All cell lines were maintained at 37°C with 5% CO2
. Detailed medium composition is shown in supplementary information
. For serum starvation, cells were incubated in DMEM or DMEM/F12 without other supplements. Detailed culture conditions are described in Extended Experimental Procedures
Cells were transfected with plasmid DNA using PolyJet™ DNA In Vitro Tranfection Reagent (Signagen Laboratories) according to manufacturer's instructions. siRNAs were delivered into cells using RNAiMAX (Invitrogen) according to manufacturer's instructions. Sources of plasmids used are described in Extended Experimental Procedures.
Immunoprecipitation and Immunoblotting
Cells were lysed using mild lysis buffer. Cell lysates were centrifuged for 10 min at 4°C, and supernatants were used for immunoprecipitation. Immunoprecipitates were washed four times with lysis buffer, and proteins were eluted with SDS-PAGE sample buffer. Immunoblotting was performed using standard protocol. Information for antibodies and phos-tag-containing gels is shown in Extended Experimental Procedures.
HEK293A or MCF10A cells were fixed with 4% paraformaldehyde-PBS for 15 min. Following permeabilization and blocking, cells were incubated with primary antibodies overnight at 4°C. Secondary antibodies used were Alexa Fluor 488 or 555 (Invitrogen, 1:1000 dilution). Samples were mounted using ProLong Gold antifade reagent with DAPI (Invitrogen) and immunofluorescence was detected using Olympus confocal microscopy. For paraffin-embedded tissues from control or LPAR transgenic mammary glands or tumors, sections were prepared and subjected for immunostaining following deparaffinization, hydration and antigen retrieval. Detailed methods are described in Extended Experimental Procedures.

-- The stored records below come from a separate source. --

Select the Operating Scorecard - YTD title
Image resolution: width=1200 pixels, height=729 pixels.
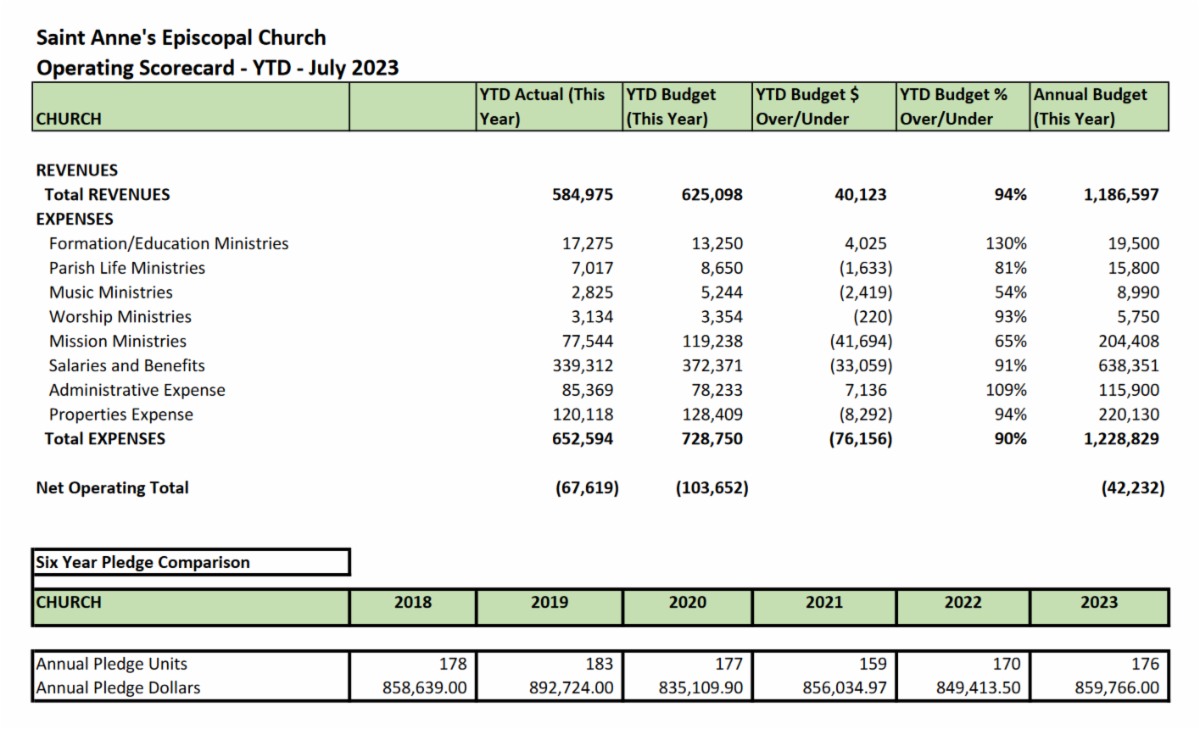coord(217,68)
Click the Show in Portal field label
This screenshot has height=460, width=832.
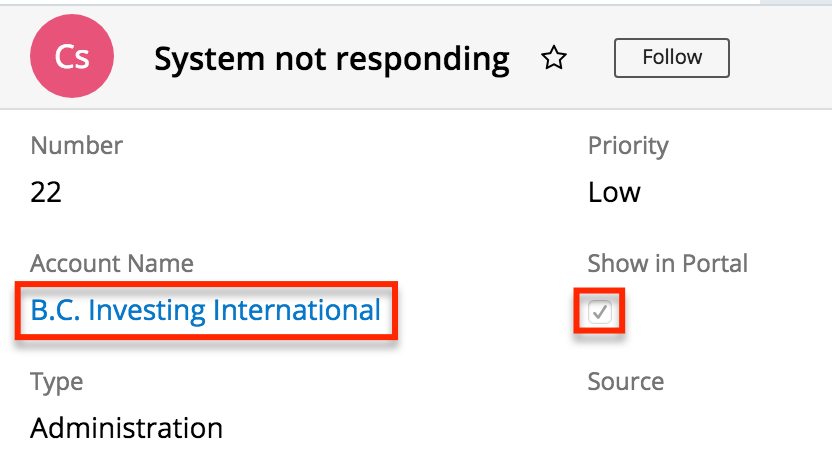tap(667, 264)
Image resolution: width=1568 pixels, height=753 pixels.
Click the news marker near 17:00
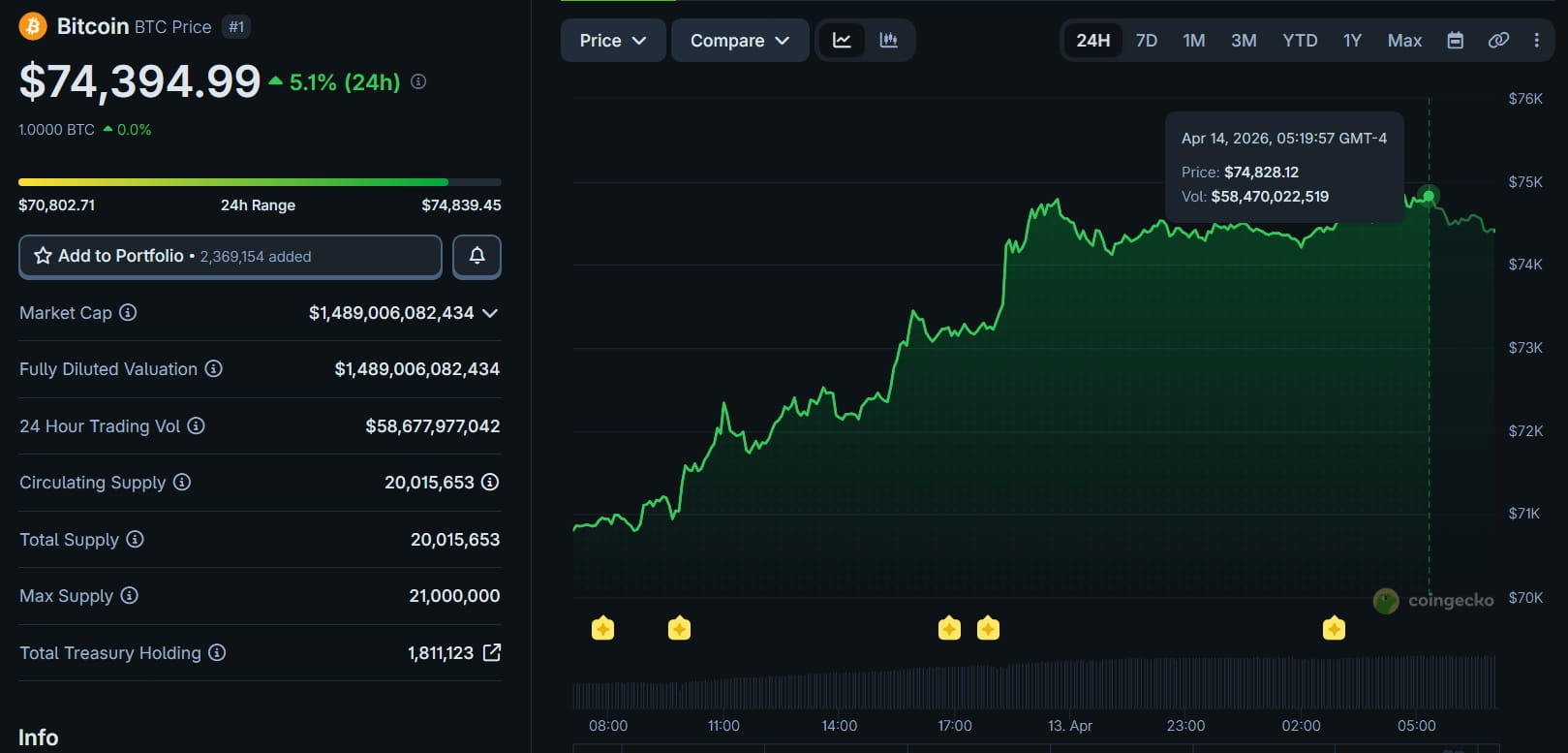949,628
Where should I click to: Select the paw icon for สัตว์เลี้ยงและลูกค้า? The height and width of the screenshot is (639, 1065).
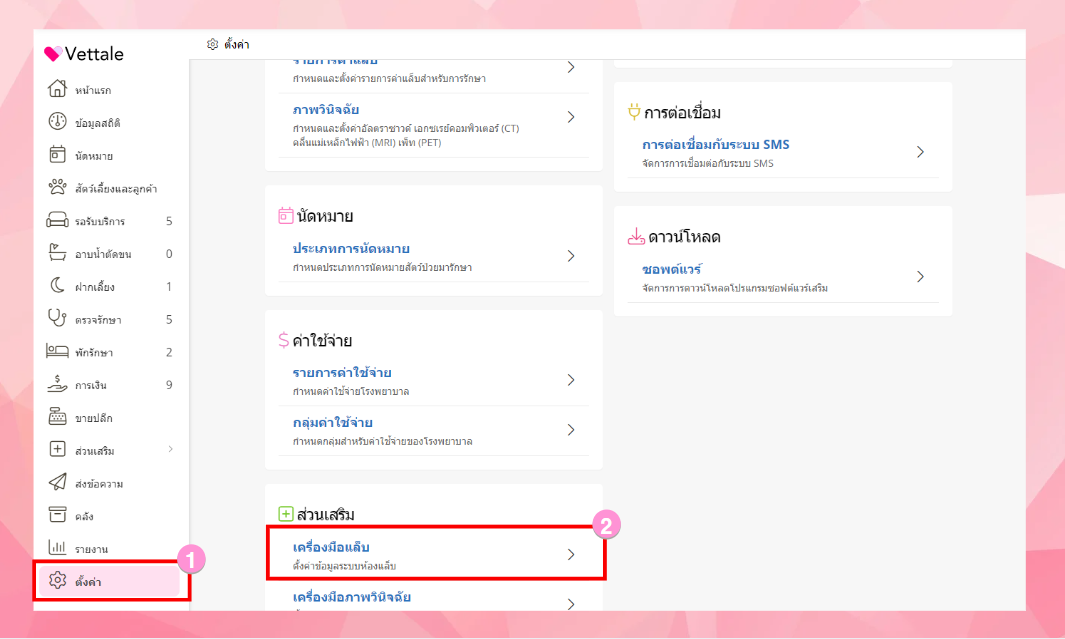click(57, 187)

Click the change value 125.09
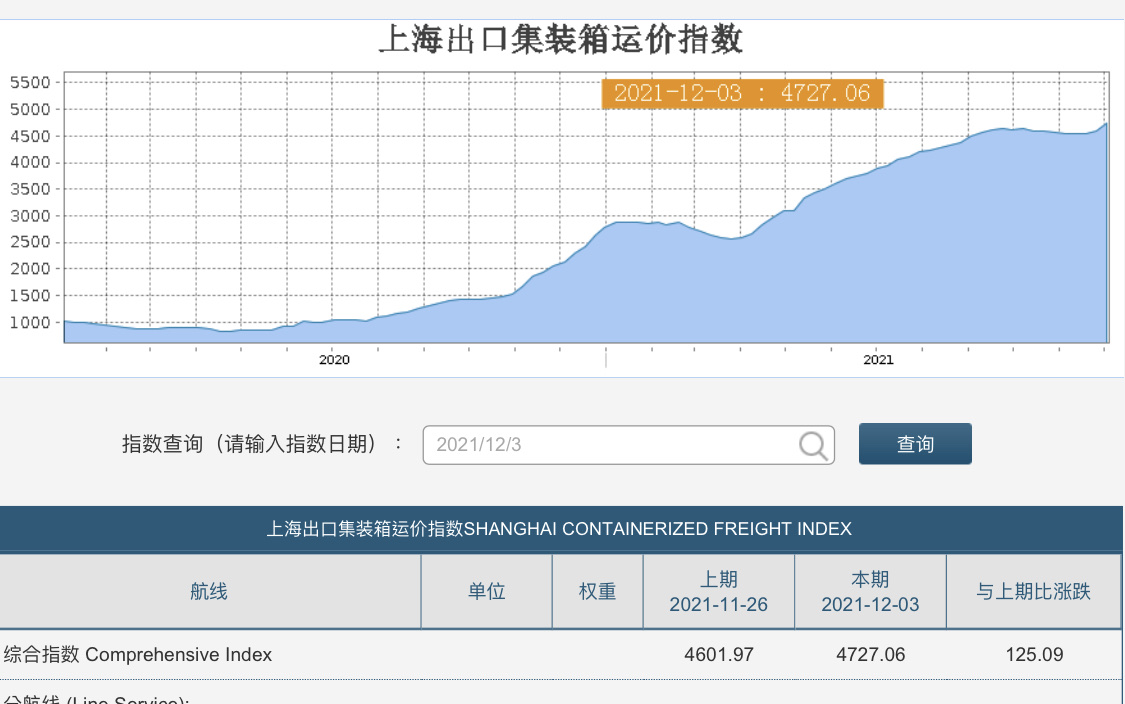[x=1034, y=655]
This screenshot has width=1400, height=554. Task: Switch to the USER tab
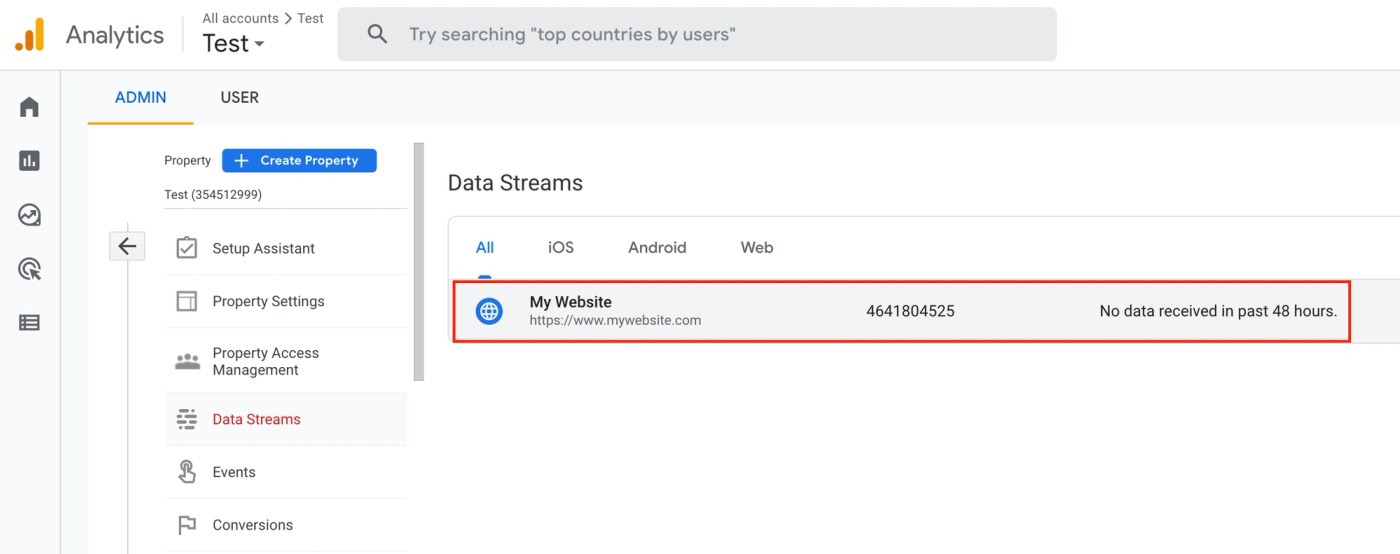pos(239,98)
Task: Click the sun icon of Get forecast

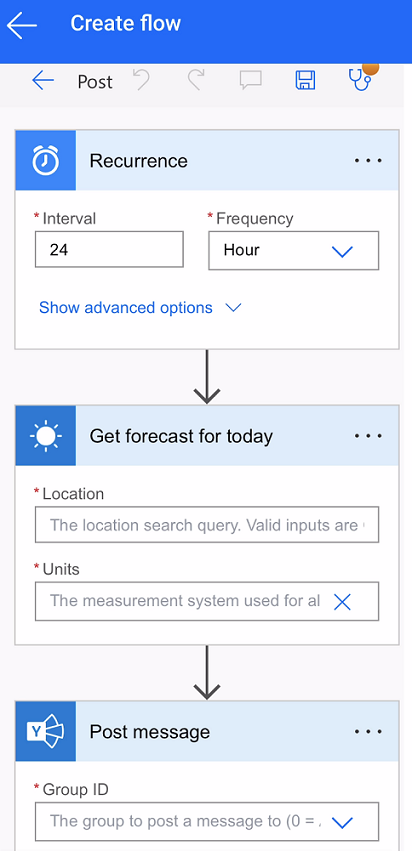Action: [x=46, y=436]
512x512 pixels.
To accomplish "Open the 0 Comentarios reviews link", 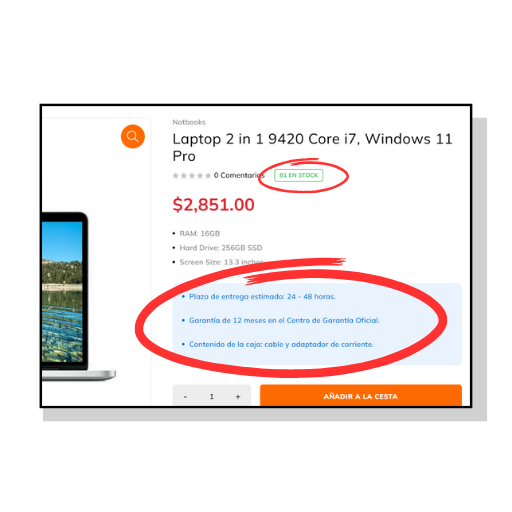I will [x=239, y=175].
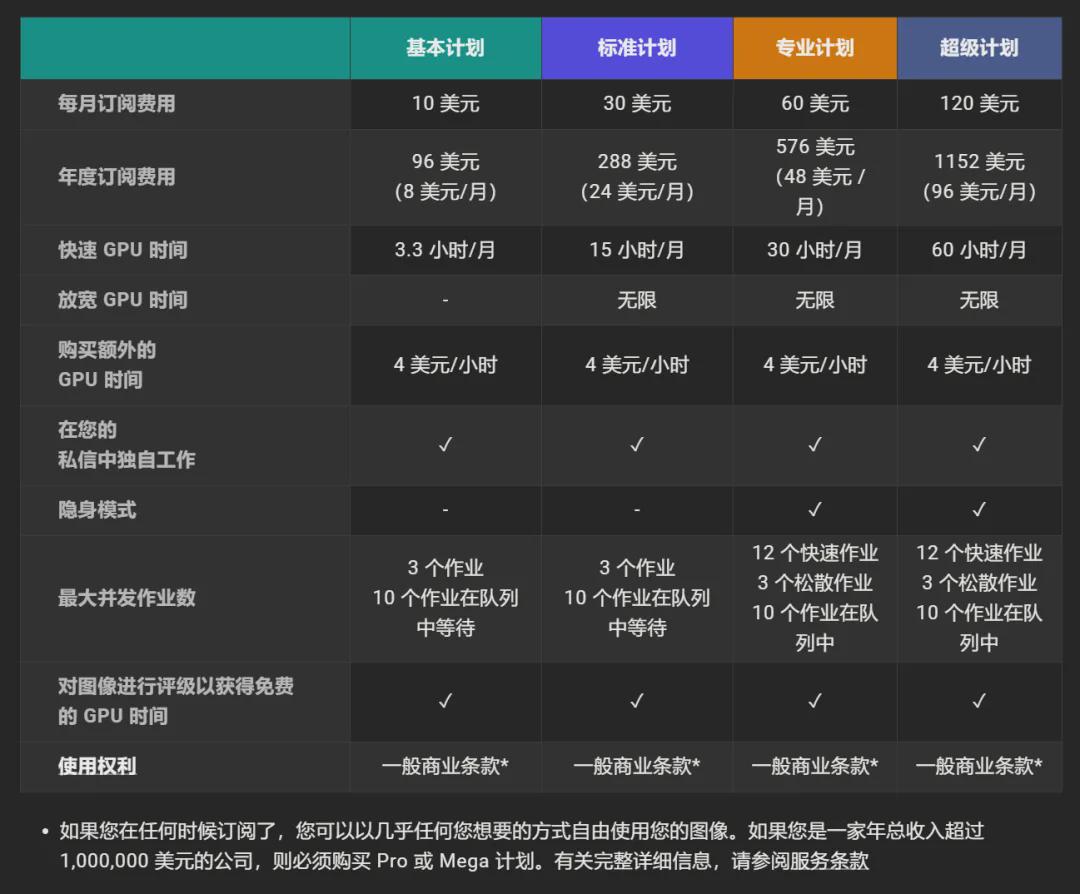1080x894 pixels.
Task: Select the 标准计划 column header
Action: coord(636,47)
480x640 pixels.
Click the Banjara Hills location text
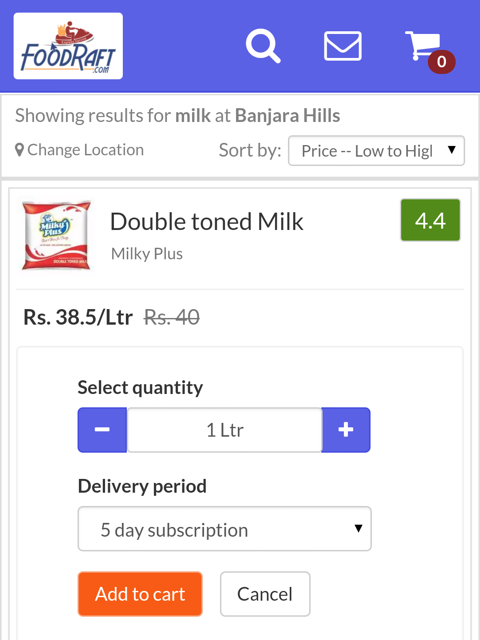coord(287,116)
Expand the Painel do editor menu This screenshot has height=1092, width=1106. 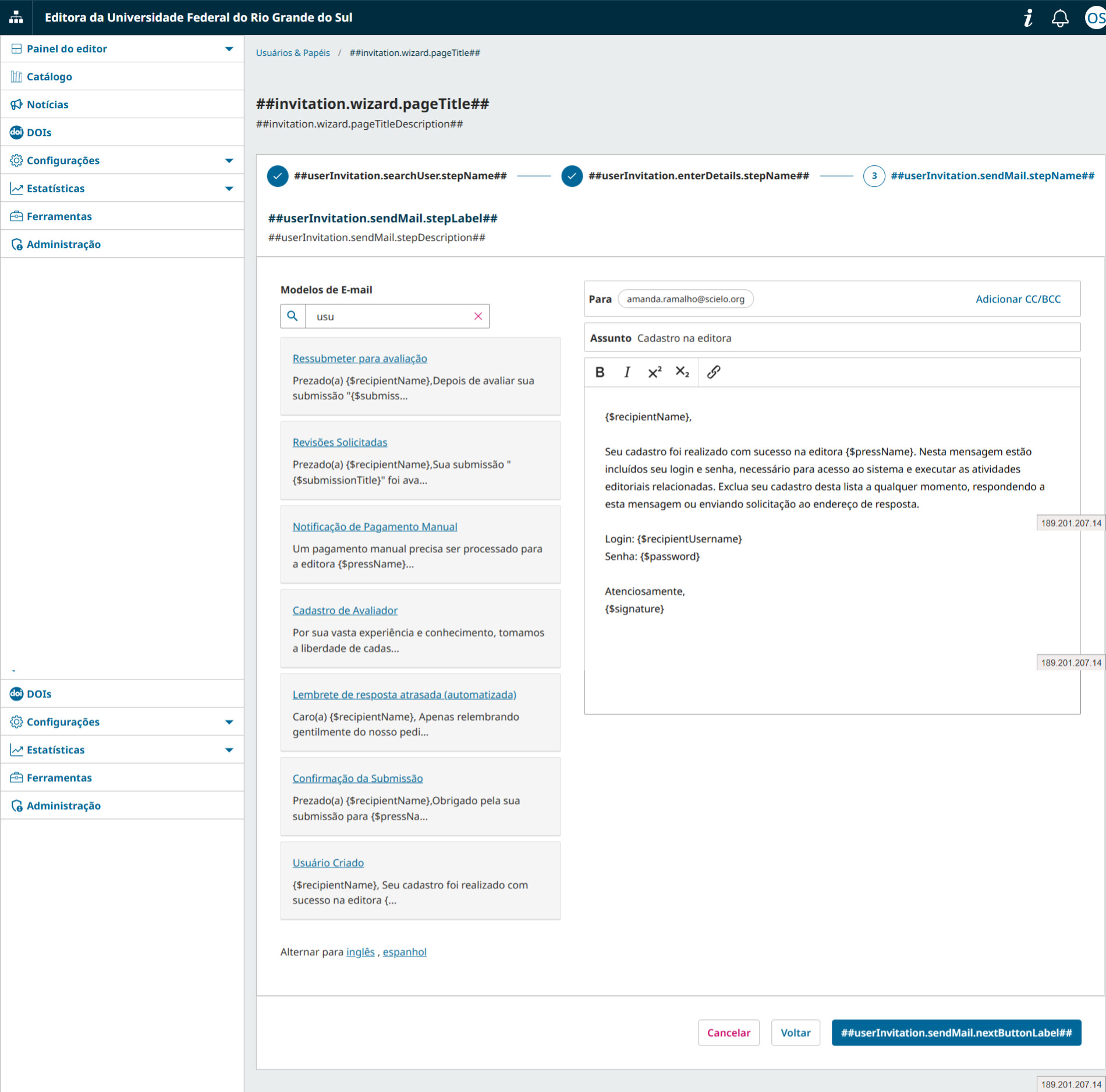(229, 49)
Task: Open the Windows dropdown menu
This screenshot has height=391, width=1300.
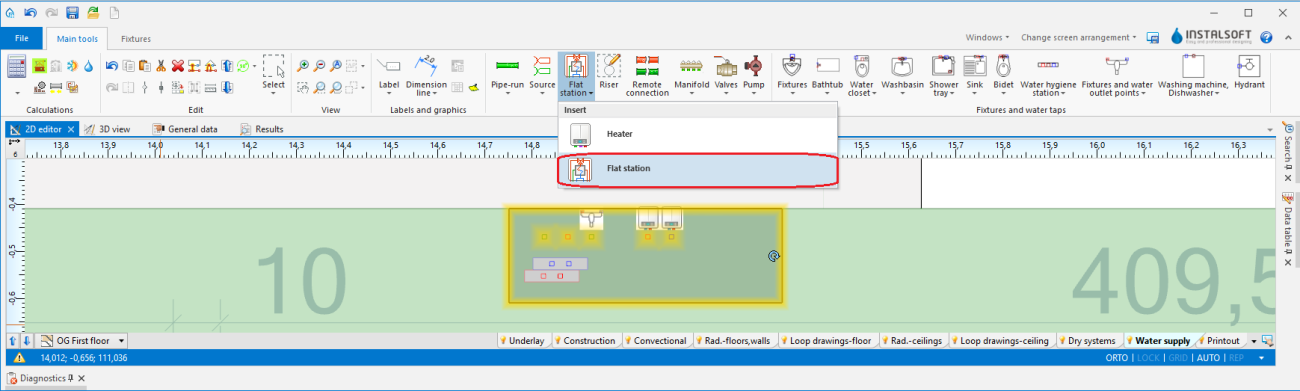Action: 987,37
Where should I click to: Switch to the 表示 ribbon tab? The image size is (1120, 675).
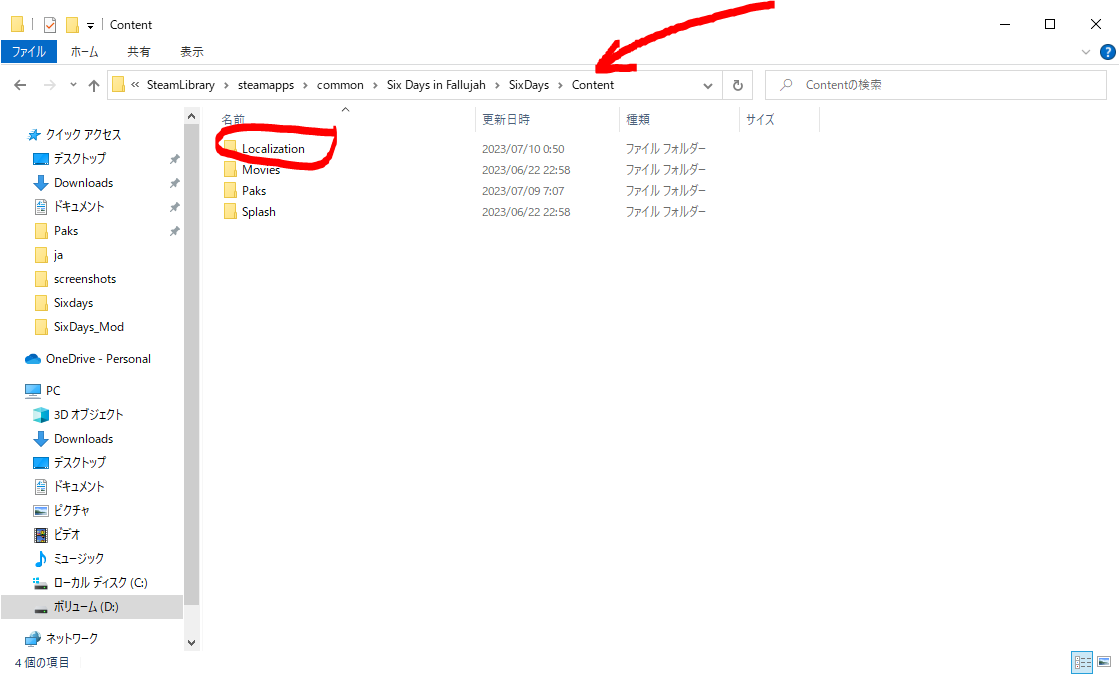click(x=191, y=51)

Immunoprecipitated MST1 was subjected to a kinase assay in the presence of 500 μM cold ATP, 10 μCi [γ-32P]ATP, and 1 μg of GST-Mob. The reaction mixtures were incubated for 30 min at 30°C, terminated with SDS sample buffer, and subjected to SDS-PAGE and autoradiography. Lats1 or HA-Lats2 kinase assays were performed similarly but using GST-YAP as substrates in the absence of [γ-32P]ATP. The phosphorylation of GST-YAP at S127 was determined by immunoblotting using pYAP antibody. Detailed methods are described in Extended Experimental Procedures.
RNA extraction, Reverse Transcription and Real-Time PCR
RNA samples were prepared using RNeasy Plus mini kit (Qiagen). Reverse transcription was performed using iScript reverse transcriptase (Bio-Rad). Real-Time PCR was performed using KAPA SYBR FAST qPCR master mix (Kapa Biosystems). Detailed methods and information for primers are described in Extended Experimental Procedures.
Lentiviral shRNAs were obtained from Sigma Aldrich. ShRNA plasmids together with pMD2.G and psPAX2 were used to produce virus in 293T cells. ON-TARGET plus SMARTpool siRNA were purchased from Dharmacon. Information for shRNAs is described in Extended Experimental Procedures.
Cell proliferation Assay
HEK293A cells (expressing control shRNA or YAP/TAZ shRNA, 2×105) in serum-free media were maintained in the presence or absence of 10 μM LPA for 1, 2 or 3 day. Cell numbers were determined daily using a cell counter (Bio-Rad). LPA was replenished everyday.
Cell migration Assay
Cell migration assay was performed using BD Falcon™ Cell culture inserts for 24-well plates with 8.0 μm pores filter according to manufacturer's instructions. Detailed methods are described in Extended Experimental Procedures.
A detailed protocol for epinephrine injection experiments is shown in Extended Experimental Procedures.
A detailed protocol for lipid extraction from serum is shown in Extended Experimental Procedures.